Adding a phone number to your Google account can make it LESS secure.
Recently, account takeovers, email hacking, and targeted phishing attacks have been all over the news. Hacks of various politicians, allegedly carried out by Russian hackers, have yielded troves of data. Despite the supposed involvement of state-sponsored agents, some hacks were not reliant on complex zero-day attacks, but involved social engineering unsuspecting victims. These kinds of attacks are increasingly likely to be used against regular people. This recently happened to a friend of mine:
Two weeks ago, an ex-colleague (actually, my officemate at Google way back in 2002) — let’s call him Bob — had his Google account compromised while on vacation in Hawaii. With his primary email account compromised, the attacker could have:
- seized control of his Facebook account, which would have allowed infiltration of a number of accounts based on Facebook login.
- reset the password and taken control of other accounts (e.g. financial accounts, Twitter) which only require access to the primary email account.
- read data stored in Google Cloud
- Terminated (and potentially logged into) into GCE instances.
He used a very strong password (which was never used elsewhere), had a completely independent recovery email (from his alma mater), had hard-to-guess security questions, and never logged in on unknown devices. While Bob didn’t have multi-factor authentication enabled, he had also heeded Google’s suggestions to add a backup phone number to bolster security. As we shall see, rather than increasing his account’s security, the backup phone actually made his account substantially less secure.
The attack
On Oct 1, after a 2h absence from his phone, Bob attempted to check his email and discovered he’d been logged out of his gmail account. Upon trying to log back in, Google notified him that his email password had been changed less than an hour ago.
He then tried to make a call and discovered that his phone service was no longer active.
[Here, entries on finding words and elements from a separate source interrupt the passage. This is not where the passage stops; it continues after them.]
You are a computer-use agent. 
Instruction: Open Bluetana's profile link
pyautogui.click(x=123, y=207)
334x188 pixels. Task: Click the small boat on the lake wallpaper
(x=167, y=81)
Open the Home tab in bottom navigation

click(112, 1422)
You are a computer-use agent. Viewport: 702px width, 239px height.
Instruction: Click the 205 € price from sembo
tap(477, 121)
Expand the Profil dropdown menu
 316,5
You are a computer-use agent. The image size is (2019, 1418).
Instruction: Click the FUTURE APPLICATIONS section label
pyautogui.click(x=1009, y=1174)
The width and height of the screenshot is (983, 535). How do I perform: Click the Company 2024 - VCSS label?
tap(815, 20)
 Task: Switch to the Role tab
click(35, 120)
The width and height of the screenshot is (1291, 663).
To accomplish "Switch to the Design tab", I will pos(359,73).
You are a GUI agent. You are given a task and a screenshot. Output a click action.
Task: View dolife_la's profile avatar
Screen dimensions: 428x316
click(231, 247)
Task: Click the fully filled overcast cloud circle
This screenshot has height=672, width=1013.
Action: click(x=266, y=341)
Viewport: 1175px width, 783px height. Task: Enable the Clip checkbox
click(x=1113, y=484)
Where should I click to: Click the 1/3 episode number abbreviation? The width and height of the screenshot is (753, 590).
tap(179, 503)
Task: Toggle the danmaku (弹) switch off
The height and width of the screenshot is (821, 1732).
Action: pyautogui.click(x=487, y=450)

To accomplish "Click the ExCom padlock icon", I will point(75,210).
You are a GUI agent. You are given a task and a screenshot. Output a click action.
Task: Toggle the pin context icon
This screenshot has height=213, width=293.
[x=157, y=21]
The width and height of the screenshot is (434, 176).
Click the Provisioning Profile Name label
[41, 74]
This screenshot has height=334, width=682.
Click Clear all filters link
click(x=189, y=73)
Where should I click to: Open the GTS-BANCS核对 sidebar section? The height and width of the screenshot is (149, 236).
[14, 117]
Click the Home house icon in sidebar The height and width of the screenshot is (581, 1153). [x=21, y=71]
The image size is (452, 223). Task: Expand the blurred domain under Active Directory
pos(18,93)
Calling Verizon, he discovered that someone (the attacker) had called less than an hour ago and switched his service to an iPhone 4. Verizon later conceded that they had transferred his account despite having neither requested nor being given the 4-digit PIN they had on record.
The attacker was able to reset Bob’s password and take control of his account. He or she then removed Bob’s recovery email, changed the password, changed the name on the account, and enabled two factor authentication. (Records show that the account was accessed from IP addresses in Iowa and Germany.)
Eventually, with the help of Google’s customer support and some ex-colleagues who still work at Google, Bob was able to get his account back. All that remained was for us to figure out how the attacker had succeeded, and what lessons we could draw about security practices.
Telco: you are the weakest link.
If the attacker didn’t know Bob’s security questions, didn’t have access to his recovery email, and didn’t know the answer to other “metadata” questions (such as: when did Bob open the account?), how did Google allow the attacker to take over the account, and why did the subsequent set of actions (immediately change the name, recovery email, phone number, and MFA settings) not raise suspicions?
Using a few old Google accounts, I experimented with Google’s account recovery options and discovered that if a Google account does not have a backup phone number associated with it, Google requires you to have access to the recovery email account OR know the security questions in order to take over an account. However, if a backup phone number is on the account, Google allows you to type in a code from an SMS to the device in lieu of any other information.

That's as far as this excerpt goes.